Book Of Tongues (Hexslinger 1) - Page 45

The Lady, then, in reply — triggering her Traps, flicking shut her Snares, with him a mere struggling fly at her web’s sticky heart:

But she would have done the same to you, given half a chance. For all her talk of sacrifice and Balance, of Doing Right, she is our kin, her hungers the very same. Would you refuse a meal offered in starvation, on moral grounds?

Embrace what you are; take her defeat, my gift to you. Grow strong, to shelter him from your needs. Then find your way back to me, at last, and give me — in turn — due payment.

I’ll do it before Chess has time to manifest, Rook thought, to Become himself — ’cause oh, but he’ll burn and shine, shed light so hard it hurts to look, a bonfire of bones. Gotta pay her back before that, or there’ll be great feasting indeed, on that day. . . .

So: done deal. He took a step, grabbed his “Grandma” by one braid, brought his free hand up instinctively, and plunged it somehow through her chest, elbow-deep — not into gristle or grue, but right into the seed-sac of boiling energy she carried ’round her heart.

Saw her grimace and almost cry out, and “heard” someone else — many someone elses? — call back, in answer: a vague sympathetic notion, her solitary hurt multiplied and reflected, fragmentary, fleeting. And along with it, the realization that she herself was severing this contact, breaking it off mid-stream before he could think to back-trace it — crying out (a warning? an order?) in her own language, all trace of English kicked to the wayside.

Gone, now, with only they — three — left.

Rook sucked hard, piggish, already brim-full of everything which had made Grandma her, and slid his hand down even further, with a wet, hot crack, to touch her heart’s fluttering meat-lump through broken ribs. There was a last rising sigh, warming him to his own hollow core — the sound a coal makes when it cracks across, releasing a last rush of embers.

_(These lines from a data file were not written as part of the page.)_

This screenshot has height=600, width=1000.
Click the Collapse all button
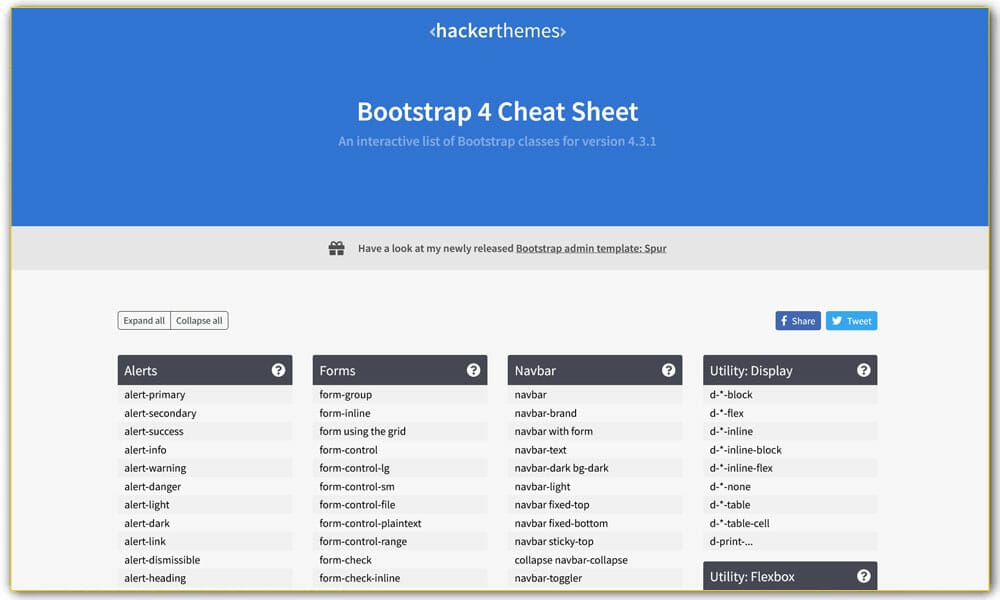199,320
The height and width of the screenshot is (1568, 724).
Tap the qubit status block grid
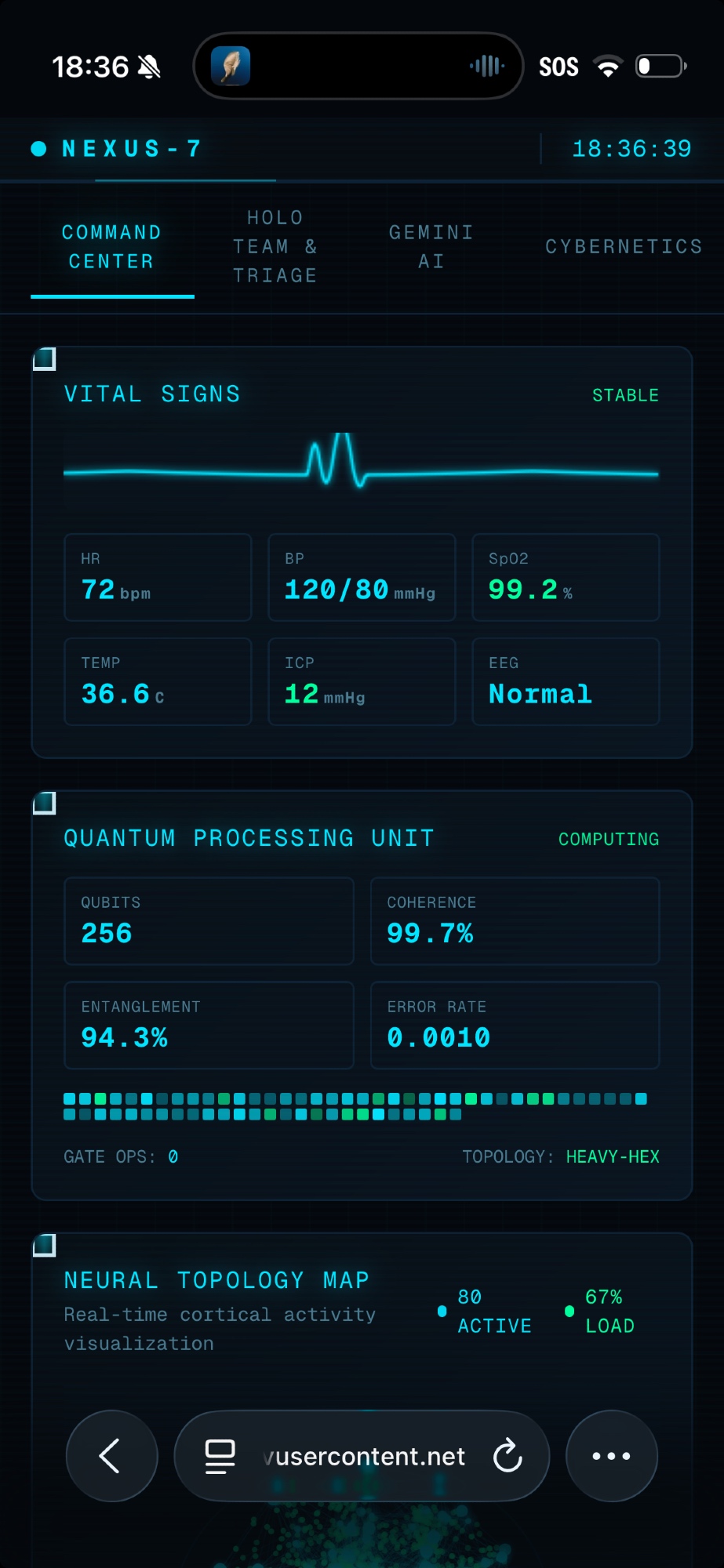point(355,1106)
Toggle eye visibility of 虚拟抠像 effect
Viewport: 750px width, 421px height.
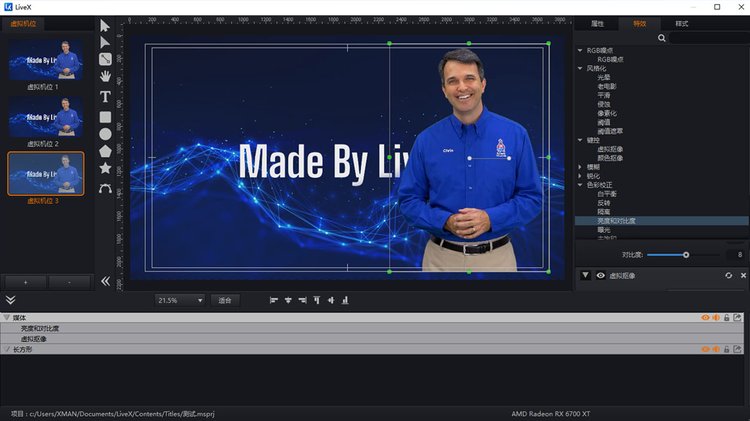tap(600, 275)
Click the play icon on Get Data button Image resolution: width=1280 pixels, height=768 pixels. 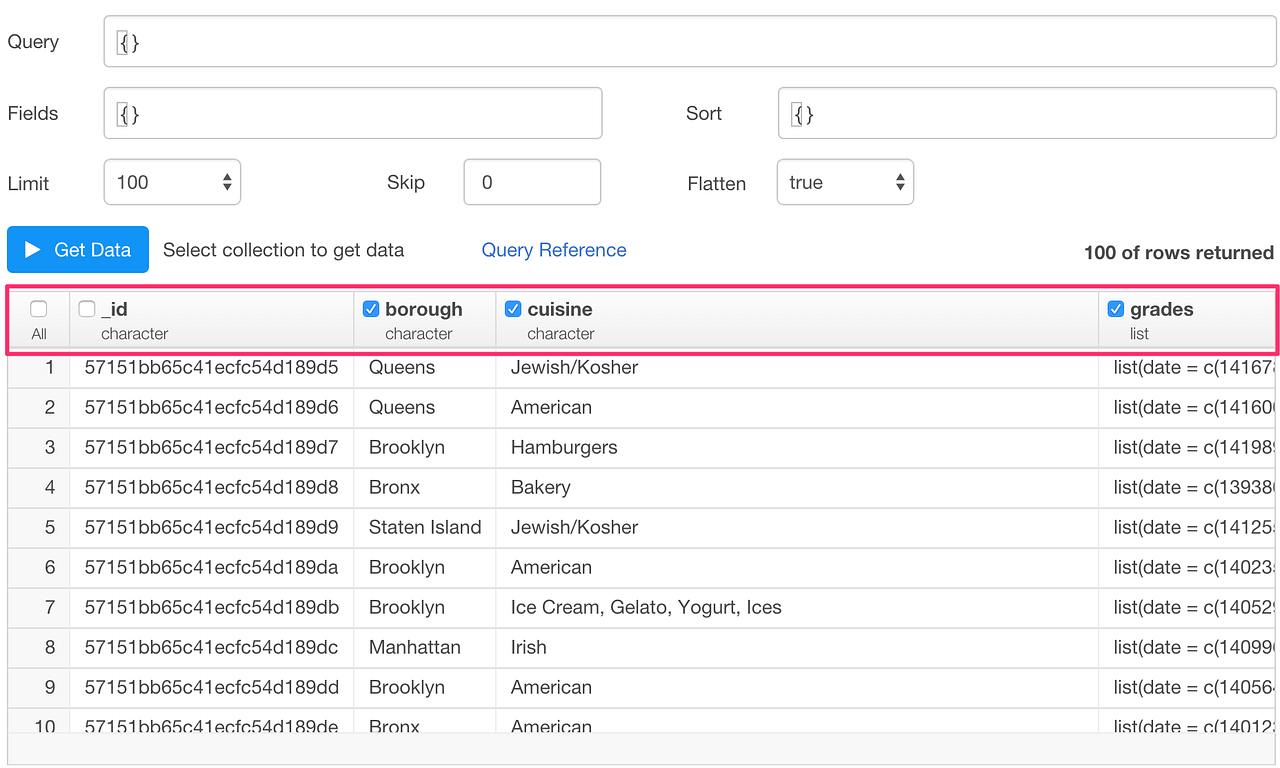pyautogui.click(x=31, y=249)
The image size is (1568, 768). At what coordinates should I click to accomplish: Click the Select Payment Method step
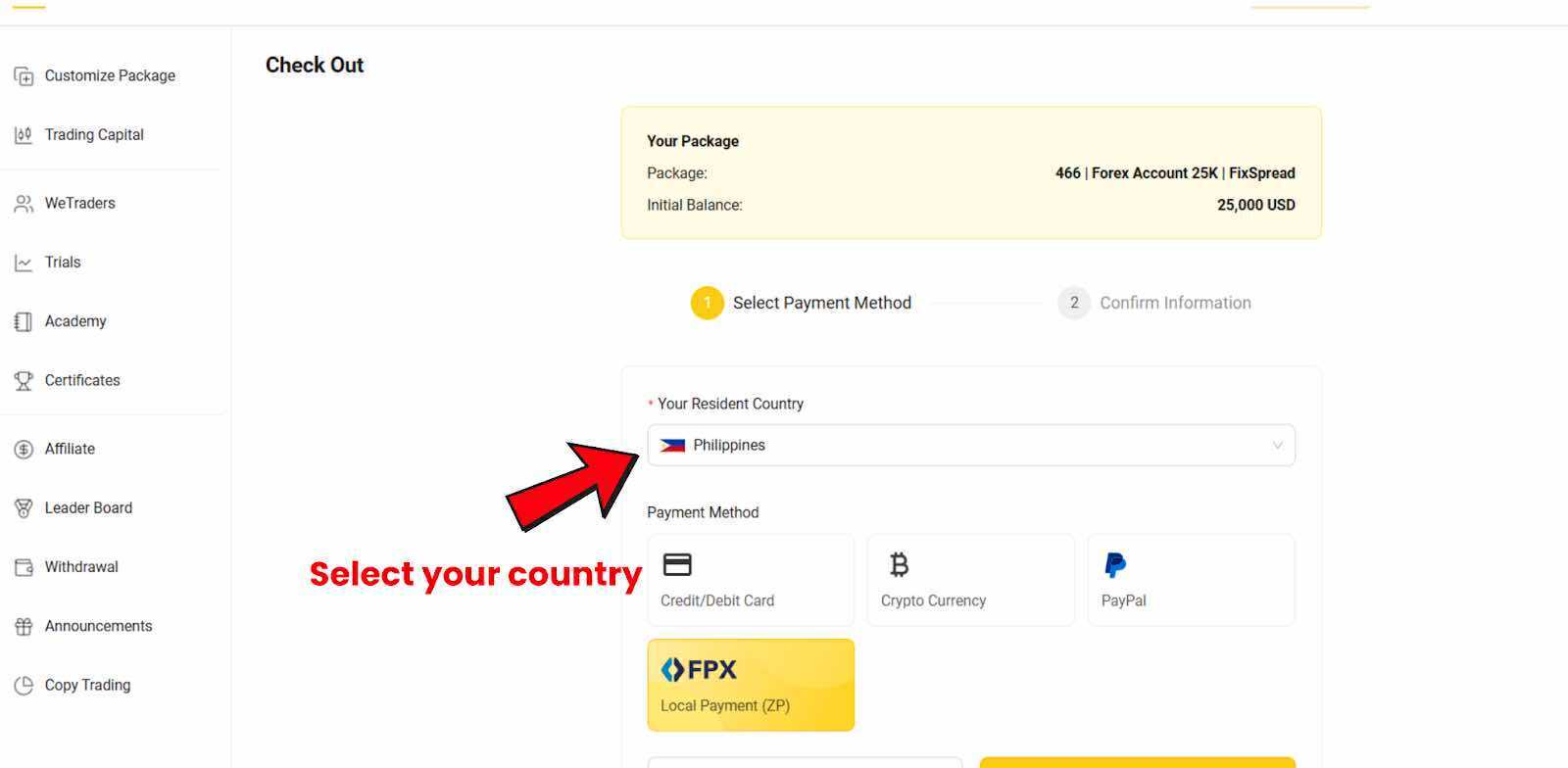point(802,303)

“You are . . . a monster,” Grandma told him, painfully, blood leaking from her mouth. “Bilagaana with a Bible . . . your One-God tells you this whole world is yours, so you . . . think that means you can use it up, throw it away. That all things conspire to serve you.”

And now she spat, hot and sizzling, to scar the ground. “Such shit. If I could help that boy of yours drain you dry before you get the chance to do the same to him . . . teach him to dance with your heart in his mouth, as one should, after slaying foulness . . . then I would. I would.”

Rook didn’t try to deny it. Just shrugged, and answered, “Well . . . that’s kinda what I thought, all along.”

One more wrench, and she was emptied — he saw her spirit pass him by obliquely, a star falling the wrong way.

Rook just stood there panting, and watched.

Damnation didn’t feel so bad, on consideration; not bad as he’d feared, anyhow. Felt like, well — nothing, mostly.

Which was probably why it gave him not a moment’s pause when all Grandmother’s blood humped itself up and sprayed blowhole-high to form a geyserish pillar — the midtop of which bowed slightly, spread outwards in a cowl, to let a too-familiar face push through.

Rook gave the Lady a stiff little bow. “Ma’am,” he said.

Little king, my affianced. It does me good to see you, face to face.

“Likewise.”

We are allies now, after all. Such courtesy is the least I owe you.

“’Spect you’re right,” Rook agreed.

Go back to your lover, now, she instructed him. Do not feed overmuch from him, if he can help it. Just keep yourselves alive and free, until you find a way to speak with me directly.

Rook frowned. “But — how’m I supposed to — ”

Oh, it will come to you. It comes even now, as we speak. Have faith, husband — as I have faith in you. The blood-face smiled, too full of sly glee to bother approximating anything recognizable as human, any longer. You knew how to do that, once. . . .

With that, the inevitable wind whipped up — pillar boiling back to dust with nauseating speed, a pale red cloud which blew away, leaving him alone, in silence.

Sighing, the Reverend turned back for Bewelcome, and Chess.

CHAPTER THIRTEEN

Things went quicker, after that — like every other foregone conclusion.

Rook returned to find Chess still waiting for him in Bewelcome’s frozen ruins, even more parched and sunburnt than he otherwise might have been, due to the salt’s coruscating glare. Hardly the best place for any redhead to linger, let alone one who’d apparently fallen asleep — or lightly comatose, perhaps, after what Rook later worked out had been near two weeks of dehydration — with his shirt spread out under him, to keep the ground from rubbing his back raw.

Two days, from Rook’s point of view. One less fourteen, for everybody else. But that was magic for you, he thought, idly — ten pounds of trouble in a five-pound sack.